Records to process:
[Start of Attachment]

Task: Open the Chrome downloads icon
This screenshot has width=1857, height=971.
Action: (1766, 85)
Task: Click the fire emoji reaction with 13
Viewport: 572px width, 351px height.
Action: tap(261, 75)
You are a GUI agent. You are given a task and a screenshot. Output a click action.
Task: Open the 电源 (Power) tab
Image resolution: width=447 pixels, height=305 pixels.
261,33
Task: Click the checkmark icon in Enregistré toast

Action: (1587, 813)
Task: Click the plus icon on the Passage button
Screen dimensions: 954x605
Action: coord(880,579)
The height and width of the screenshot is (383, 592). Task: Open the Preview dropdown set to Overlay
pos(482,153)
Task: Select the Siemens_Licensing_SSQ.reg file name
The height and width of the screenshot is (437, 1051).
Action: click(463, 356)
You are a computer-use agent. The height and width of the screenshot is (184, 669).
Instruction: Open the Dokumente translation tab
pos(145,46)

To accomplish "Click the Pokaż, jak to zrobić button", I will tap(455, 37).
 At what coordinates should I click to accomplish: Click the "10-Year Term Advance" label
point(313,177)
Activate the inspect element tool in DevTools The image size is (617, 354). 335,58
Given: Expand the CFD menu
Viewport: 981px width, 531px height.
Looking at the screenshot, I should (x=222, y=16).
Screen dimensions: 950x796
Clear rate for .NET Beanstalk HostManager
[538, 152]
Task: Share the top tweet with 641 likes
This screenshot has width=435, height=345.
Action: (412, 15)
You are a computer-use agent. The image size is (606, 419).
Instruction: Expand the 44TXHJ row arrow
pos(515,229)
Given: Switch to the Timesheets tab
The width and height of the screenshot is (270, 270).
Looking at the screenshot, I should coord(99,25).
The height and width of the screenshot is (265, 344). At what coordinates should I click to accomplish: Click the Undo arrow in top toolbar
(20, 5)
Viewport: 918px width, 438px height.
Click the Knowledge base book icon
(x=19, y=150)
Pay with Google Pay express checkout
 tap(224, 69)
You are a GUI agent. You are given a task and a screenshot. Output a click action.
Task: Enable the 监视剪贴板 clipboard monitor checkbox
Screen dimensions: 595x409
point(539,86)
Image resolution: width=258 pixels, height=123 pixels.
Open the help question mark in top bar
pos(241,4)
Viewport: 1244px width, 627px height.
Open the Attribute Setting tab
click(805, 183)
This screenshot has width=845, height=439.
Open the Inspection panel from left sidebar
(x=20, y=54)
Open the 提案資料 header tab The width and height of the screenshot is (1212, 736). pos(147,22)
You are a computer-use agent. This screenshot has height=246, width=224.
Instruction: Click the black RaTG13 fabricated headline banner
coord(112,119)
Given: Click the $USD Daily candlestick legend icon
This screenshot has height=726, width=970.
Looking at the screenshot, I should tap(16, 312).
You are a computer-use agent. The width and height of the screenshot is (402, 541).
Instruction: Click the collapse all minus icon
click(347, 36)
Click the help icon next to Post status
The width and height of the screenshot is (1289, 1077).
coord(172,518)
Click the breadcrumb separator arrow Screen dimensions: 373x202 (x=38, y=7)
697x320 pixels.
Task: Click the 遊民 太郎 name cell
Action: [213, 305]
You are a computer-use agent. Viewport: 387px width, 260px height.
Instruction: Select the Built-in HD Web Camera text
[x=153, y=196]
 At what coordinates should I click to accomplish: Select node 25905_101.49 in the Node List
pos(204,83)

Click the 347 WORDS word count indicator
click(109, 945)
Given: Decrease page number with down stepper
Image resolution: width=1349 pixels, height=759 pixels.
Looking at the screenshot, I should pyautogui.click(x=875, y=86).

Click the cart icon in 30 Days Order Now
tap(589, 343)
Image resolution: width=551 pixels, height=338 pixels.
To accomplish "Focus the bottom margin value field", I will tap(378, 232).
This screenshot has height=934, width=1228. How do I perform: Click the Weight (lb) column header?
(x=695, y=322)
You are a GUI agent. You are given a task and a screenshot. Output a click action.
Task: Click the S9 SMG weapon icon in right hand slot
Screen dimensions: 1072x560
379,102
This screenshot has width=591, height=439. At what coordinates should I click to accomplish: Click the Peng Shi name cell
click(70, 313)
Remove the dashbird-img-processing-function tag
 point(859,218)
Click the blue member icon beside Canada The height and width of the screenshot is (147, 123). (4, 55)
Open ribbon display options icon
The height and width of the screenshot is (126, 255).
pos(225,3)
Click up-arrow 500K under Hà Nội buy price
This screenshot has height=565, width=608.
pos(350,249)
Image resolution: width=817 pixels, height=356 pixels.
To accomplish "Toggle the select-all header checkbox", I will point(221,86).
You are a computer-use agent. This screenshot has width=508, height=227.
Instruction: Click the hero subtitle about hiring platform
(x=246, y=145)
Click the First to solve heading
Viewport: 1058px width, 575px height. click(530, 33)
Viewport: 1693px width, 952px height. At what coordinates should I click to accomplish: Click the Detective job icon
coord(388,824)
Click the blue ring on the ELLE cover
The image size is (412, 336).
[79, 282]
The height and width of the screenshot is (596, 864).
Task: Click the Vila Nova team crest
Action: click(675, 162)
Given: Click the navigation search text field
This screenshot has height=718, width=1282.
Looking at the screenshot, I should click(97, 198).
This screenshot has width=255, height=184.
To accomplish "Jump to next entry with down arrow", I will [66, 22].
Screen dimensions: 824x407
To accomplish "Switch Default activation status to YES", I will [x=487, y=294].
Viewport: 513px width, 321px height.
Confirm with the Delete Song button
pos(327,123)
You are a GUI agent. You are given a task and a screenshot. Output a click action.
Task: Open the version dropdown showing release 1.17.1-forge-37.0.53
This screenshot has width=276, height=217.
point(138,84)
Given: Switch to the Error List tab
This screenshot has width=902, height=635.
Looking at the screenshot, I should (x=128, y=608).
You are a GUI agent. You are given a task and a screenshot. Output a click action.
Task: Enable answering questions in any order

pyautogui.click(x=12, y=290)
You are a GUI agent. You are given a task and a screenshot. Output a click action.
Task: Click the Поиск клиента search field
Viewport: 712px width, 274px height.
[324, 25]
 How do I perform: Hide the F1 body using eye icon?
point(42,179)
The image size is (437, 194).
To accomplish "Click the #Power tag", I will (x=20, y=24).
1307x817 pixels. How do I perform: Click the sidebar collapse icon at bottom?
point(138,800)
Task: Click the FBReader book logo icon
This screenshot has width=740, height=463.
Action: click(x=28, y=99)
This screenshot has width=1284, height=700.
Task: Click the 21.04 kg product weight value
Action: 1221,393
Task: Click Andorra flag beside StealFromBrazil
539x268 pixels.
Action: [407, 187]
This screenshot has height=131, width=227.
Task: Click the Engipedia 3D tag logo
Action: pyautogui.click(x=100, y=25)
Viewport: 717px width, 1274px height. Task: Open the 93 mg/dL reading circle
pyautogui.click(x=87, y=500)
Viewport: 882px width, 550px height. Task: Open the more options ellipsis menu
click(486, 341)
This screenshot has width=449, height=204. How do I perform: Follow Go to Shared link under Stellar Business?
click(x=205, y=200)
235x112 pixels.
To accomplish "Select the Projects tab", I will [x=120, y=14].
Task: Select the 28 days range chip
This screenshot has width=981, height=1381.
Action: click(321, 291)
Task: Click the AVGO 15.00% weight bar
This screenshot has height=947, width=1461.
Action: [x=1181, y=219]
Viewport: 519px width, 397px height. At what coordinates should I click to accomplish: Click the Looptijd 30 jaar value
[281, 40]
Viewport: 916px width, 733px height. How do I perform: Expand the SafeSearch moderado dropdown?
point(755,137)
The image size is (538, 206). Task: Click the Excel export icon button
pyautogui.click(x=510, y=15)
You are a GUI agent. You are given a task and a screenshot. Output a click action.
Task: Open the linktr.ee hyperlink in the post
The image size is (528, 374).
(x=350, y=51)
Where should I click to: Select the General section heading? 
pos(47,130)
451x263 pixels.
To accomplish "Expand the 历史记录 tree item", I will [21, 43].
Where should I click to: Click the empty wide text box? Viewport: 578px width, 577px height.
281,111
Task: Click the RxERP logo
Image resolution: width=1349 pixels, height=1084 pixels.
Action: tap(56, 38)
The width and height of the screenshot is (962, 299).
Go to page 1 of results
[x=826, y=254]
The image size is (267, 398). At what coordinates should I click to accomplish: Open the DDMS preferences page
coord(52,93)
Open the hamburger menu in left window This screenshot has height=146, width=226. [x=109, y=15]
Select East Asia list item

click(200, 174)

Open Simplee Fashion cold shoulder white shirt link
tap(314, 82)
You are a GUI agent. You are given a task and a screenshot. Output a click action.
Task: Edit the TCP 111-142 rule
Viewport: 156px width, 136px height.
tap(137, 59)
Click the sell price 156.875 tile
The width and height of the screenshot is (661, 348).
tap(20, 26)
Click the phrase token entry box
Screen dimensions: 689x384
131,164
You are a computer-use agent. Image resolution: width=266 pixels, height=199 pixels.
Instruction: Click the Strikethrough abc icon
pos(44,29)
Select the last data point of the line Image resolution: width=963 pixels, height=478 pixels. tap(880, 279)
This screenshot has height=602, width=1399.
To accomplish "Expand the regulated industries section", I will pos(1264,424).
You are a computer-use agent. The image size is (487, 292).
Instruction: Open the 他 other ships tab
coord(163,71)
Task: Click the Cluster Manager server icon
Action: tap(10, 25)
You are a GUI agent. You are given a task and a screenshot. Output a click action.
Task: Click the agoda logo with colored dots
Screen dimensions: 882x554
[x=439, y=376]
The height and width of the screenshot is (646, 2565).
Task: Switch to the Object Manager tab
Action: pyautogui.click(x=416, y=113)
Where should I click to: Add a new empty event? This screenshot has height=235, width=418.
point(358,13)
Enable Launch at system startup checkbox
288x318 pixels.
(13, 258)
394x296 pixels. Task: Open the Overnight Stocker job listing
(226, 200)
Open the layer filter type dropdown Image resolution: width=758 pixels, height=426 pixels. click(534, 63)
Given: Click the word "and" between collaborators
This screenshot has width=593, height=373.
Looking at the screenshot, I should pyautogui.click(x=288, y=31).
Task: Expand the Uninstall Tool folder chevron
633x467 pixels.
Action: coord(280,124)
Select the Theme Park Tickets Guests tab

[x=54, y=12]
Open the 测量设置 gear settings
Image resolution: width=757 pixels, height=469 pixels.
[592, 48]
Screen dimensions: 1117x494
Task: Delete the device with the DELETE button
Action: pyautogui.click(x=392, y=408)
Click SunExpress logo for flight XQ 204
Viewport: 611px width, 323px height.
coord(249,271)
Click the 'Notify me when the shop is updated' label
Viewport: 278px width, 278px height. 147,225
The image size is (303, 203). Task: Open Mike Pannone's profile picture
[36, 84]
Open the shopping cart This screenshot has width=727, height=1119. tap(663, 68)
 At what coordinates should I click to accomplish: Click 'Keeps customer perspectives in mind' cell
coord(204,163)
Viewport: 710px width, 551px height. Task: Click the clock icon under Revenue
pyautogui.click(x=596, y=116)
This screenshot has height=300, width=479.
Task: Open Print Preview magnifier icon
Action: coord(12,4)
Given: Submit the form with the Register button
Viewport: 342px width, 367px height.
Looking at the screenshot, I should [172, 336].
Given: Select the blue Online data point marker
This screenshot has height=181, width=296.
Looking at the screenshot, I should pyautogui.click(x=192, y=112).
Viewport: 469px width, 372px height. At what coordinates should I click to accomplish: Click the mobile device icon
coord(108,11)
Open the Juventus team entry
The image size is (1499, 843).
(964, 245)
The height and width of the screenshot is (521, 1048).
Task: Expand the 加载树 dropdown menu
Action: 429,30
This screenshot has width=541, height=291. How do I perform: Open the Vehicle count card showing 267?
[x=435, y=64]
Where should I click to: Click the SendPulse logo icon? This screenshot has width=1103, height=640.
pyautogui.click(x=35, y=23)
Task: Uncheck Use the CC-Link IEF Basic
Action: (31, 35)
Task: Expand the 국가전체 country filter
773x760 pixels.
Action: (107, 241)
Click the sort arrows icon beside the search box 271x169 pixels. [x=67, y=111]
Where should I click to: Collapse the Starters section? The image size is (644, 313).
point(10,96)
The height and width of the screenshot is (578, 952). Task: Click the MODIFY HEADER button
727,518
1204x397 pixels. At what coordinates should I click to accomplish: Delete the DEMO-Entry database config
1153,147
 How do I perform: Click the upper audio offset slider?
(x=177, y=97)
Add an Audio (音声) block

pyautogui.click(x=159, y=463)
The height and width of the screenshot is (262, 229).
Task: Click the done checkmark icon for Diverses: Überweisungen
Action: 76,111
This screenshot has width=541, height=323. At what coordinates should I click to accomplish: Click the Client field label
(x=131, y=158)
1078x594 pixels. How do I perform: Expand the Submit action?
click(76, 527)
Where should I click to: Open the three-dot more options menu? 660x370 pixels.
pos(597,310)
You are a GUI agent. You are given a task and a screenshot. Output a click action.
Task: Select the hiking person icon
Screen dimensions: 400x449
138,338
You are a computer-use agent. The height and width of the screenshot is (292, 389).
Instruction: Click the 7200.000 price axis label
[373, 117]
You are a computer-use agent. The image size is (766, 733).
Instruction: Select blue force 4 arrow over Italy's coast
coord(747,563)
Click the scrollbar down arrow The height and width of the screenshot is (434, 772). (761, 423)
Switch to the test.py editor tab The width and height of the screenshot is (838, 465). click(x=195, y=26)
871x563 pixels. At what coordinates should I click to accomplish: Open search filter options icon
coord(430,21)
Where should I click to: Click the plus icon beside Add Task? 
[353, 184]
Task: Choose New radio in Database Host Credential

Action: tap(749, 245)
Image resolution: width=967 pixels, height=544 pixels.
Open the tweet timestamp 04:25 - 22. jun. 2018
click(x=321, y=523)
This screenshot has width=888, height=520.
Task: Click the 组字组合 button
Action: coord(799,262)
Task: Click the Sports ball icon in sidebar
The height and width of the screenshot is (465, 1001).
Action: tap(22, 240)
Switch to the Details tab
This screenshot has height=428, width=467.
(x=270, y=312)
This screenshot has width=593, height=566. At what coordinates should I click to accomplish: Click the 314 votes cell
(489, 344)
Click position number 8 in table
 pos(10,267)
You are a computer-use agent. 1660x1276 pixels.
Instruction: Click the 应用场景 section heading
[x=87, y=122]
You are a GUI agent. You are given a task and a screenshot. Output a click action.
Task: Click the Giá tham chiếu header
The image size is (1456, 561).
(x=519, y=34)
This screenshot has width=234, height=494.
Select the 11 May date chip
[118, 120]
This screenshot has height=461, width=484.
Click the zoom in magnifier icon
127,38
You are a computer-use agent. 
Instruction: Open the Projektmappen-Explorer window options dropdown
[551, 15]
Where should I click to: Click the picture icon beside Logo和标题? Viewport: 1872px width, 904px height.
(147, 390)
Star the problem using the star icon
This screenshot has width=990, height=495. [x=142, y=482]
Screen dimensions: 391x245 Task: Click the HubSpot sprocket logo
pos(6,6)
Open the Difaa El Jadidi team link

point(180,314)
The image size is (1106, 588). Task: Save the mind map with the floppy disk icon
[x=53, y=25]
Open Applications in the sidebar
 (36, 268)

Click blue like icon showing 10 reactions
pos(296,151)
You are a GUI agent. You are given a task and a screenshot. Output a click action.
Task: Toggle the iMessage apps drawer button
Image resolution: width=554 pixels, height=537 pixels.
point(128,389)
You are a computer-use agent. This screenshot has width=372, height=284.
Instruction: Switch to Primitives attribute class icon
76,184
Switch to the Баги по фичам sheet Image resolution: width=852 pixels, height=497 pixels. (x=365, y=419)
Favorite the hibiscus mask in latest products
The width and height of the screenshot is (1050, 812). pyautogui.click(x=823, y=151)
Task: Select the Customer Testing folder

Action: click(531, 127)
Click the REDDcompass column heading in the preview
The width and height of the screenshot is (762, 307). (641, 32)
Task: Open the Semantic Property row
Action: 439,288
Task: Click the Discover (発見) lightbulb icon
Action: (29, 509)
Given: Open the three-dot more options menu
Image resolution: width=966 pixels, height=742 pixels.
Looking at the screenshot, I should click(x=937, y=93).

[End of Attachment]

Exercise objective: If a line in the data holds the string "will", copy that line.

Response area:
To accomplish "Click the Pokaż, jak to zrobić button", I will tap(455, 37).
To accomplish "Focus the bottom margin value field", I will tap(378, 232).
To accomplish "Toggle the select-all header checkbox", I will point(221,86).
To accomplish "Jump to next entry with down arrow", I will [66, 22].
To accomplish "Switch Default activation status to YES", I will [x=487, y=294].
To accomplish "Click the #Power tag", I will (x=20, y=24).
To accomplish "Select the Projects tab", I will [x=120, y=14].
To accomplish "Expand the 历史记录 tree item", I will [21, 43].
To accomplish "Expand the regulated industries section", I will pos(1264,424).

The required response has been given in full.